Personal information
- Full name: Przemysław Tytoń
- Date of birth: 4 January 1987 (age 39)
- Place of birth: Zamość, Poland
- Height: 1.95 m (6 ft 5 in)
- Position: Goalkeeper

Team information
- Current team: Twente
- Number: 22

Youth career
- 2004: AMSPN Hetman Zamość

Senior career*
- Years: Team / Apps / (Gls)
- 2004–2005: Hetman Zamość
- 2005–2007: Górnik Łęczna / 20 / (0)
- 2007–2011: Roda JC / 46 / (0)
- 2011–2015: PSV / 24 / (0)
- 2013–2014: Jong PSV / 7 / (0)
- 2014–2015: → Elche (loan) / 32 / (0)
- 2015–2016: VfB Stuttgart / 30 / (0)
- 2016–2018: Deportivo La Coruña / 15 / (0)
- 2019–2021: FC Cincinnati / 42 / (0)
- 2022: Ajax / 0 / (0)
- 2022–: Twente / 11 / (0)

International career
- 2006: Poland U19 / 6 / (0)
- 2007: Poland U20 / 1 / (0)
- 2008: Poland U21 / 2 / (0)
- 2010–2016: Poland / 14 / (0)

= Przemysław Tytoń =

Polish footballer (born 1987)

Przemysław Tytoń (/pol/; born 4 January 1987) is a Polish professional footballer who plays as a goalkeeper for Eredivisie club Twente.

== Club career ==
Born in Zamość, Tytoń played for Górnik Łęczna until the end of the 2006–07 season when the Polish first-league club was relegated to the third division because of corruption. His application to be released from his contract was granted by the PZPN, following which he signed a five-year contract with Roda JC.

=== Roda JC ===
His Eredivisie debut came on 29 March 2008 in a goalless draw against Heracles Almelo. However, he did not make any appearances the following season.

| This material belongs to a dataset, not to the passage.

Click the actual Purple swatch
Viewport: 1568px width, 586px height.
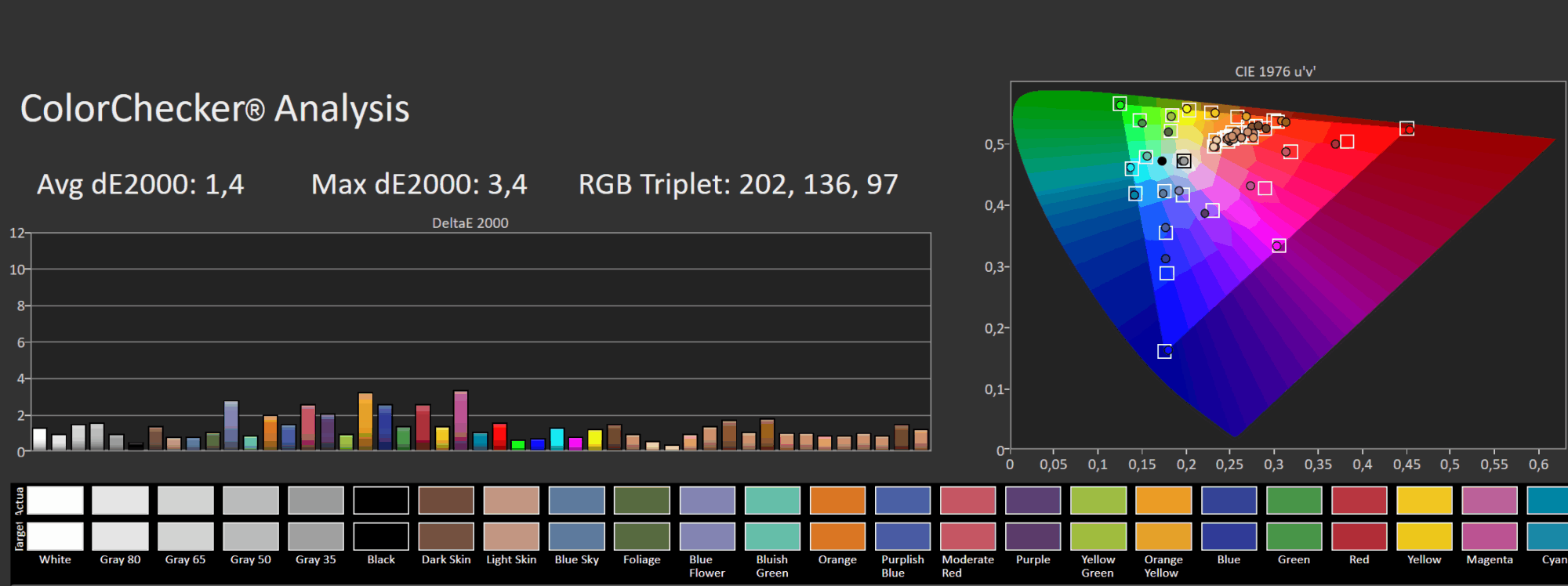[x=1033, y=500]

In January 2010, Tytoń became the club's first choice goalkeeper, taking over from Bram Castro. He had shoulder surgery at the end of March 2011.

After 2010–11 Eredivisie season, Tytoń was listed as the second best goalkeeper, only behind Maarten Stekelenburg. He had an offer from Belgian champion KRC Genk, but did not accept it.

=== PSV ===
On 16 August 2011, it was announced that PSV Eindhoven had taken Tytoń on a one-year loan, with an option to buy at the end of the season. On 20 January 2012, it was announced that PSV has signed Tytoń for an extra four years.

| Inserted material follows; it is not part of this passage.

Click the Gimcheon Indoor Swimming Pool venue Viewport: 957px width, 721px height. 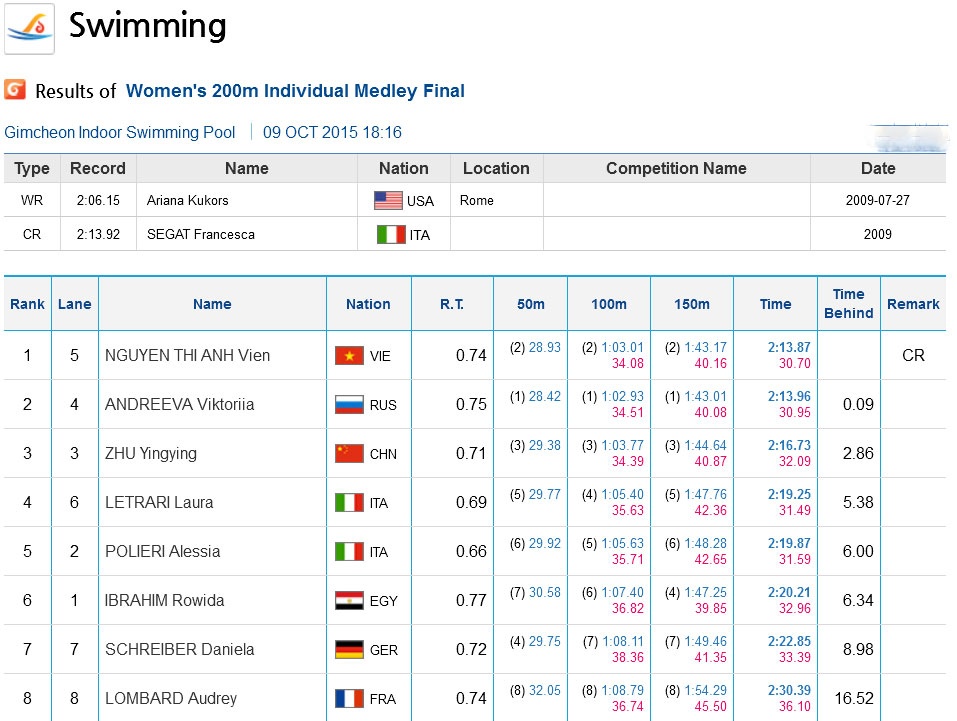click(120, 132)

On 18 September 2011, Tytoń suffered a serious concussion when he collided with a teammate during the match between PSV and Ajax and was subsequently carried out on a stretcher, with the game delayed for 15 minutes. There was no serious damage so he was discharged from hospital the next day. In the Europa League match against FC Rapid București (2–1) Tyton was back in goal for PSV.

Tytoń rapidly gained a strong form in goal for PSV after his injury and replaced former first choice goalkeeper Andreas Isaksson by the time Phillip Cocu had been announced as caretaker manager after Fred Rutten in March 2012. Among many strong matches, he especially displayed his talent in the 2011–12 KNVB Beker semi final against SC Heerenveen where PSV advanced to the final on a 3–1 victory. Tytoń at times almost single-handedly kept the opposition from producing a comeback and saved a penalty from the 2011-12 Eredivisie topscorer Bas Dost. He subsequently became known as the "penalty killer" among media and fans.

He featured in the KNVB Beker final on 8 April 2012, where PSV beat Heracles Almelo 3–0.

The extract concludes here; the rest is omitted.